So there I was sitting on the couch with my youngest daughter. She was a little teary eyed and seemed a bit nervous. "Dad, there is something I need to tell you." So I paid attention. She said that earlier in the evening she had been angry and hurting and had said to those around her, "I hate my Dad". "But", she said now, "I really love you."
I laughed and told her that I had certainly felt that way about my parents at times when I was young. As I look back I think what I may have hated was that they knew what to do when I didn't and I needed their help. Many times that was a comfort, but there were times in my life that I wanted to be grown and totally responsible for myself long before I was ready to do so.

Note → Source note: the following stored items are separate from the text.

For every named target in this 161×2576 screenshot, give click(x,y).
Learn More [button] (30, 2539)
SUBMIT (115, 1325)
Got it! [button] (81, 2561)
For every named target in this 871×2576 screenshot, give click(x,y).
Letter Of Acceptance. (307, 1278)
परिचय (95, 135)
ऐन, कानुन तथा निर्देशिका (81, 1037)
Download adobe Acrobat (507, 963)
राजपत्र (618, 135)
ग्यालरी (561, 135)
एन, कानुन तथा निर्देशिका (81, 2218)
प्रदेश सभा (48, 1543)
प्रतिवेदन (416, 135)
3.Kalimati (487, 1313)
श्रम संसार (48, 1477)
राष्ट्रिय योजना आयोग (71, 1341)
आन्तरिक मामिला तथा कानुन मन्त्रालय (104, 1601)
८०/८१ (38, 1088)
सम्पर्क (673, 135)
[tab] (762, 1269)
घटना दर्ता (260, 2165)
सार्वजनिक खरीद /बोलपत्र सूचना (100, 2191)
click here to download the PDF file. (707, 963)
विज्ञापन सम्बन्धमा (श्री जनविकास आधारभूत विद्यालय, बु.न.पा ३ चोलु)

Consequently I hated not being able to be what I wanted and in a funny way glad that I had them to help or set me straight as the circumstances required.
I'm guessing that is what she was feeling. You see earlier in the evening she had missed the last step at a friend's house and we found out later had broken her foot. Even later we found out she had chipped her bone and strained and maybe torn some tendons. So she was on her backside at the bottom of the stairs with friends to help and we weren't there. The friends called and said she wouldn't budge that she was hurt too much and so forth. So I ask to talk to her.
"Do you want to come home or do you want the emergency crew to pick you up and take you to the ER where they will keep you much of the night as they determine what needs to be done?" "Home" she said. "Then you need to accept the help and get into the car and get home where I can look at your leg/foot/ankle and we can determine what to do". I made it simple for her, not pleasant but simple and maybe I did it in a way that lacked compassion. But it got her moving and she was soon home.
So now you have the story. Child hurts self. Dad tells it like it is to get things moving. Child gets home and realizes that although she doesn't like the method she likes the results and realizes that she loves her Dad and she's glad to be safe at home.
It is nice to be loved even if you were hated just a few minutes earlier.
It still strikes me as odd how those feelings seem to be so close together. Almost like the only people we can hate are those we love because the others...well we just don't have that strong of feelings for them. I am glad my daughter can love so quickly after going through something unpleasant. And glad that I can laugh and remember my youth enough to understand.
This reminds me of a study we talked about in my Political Science class. It studied levels of dissonance in Israeli Jews, and showed them pictures of Arabs in sad situations like Arab women getting abused, poor children, or something like that. But the Jewish test subjects projected more anger and aggression towards Arabs after seeing those photos, because they were angry that they felt sorry for them! Crazy, huh?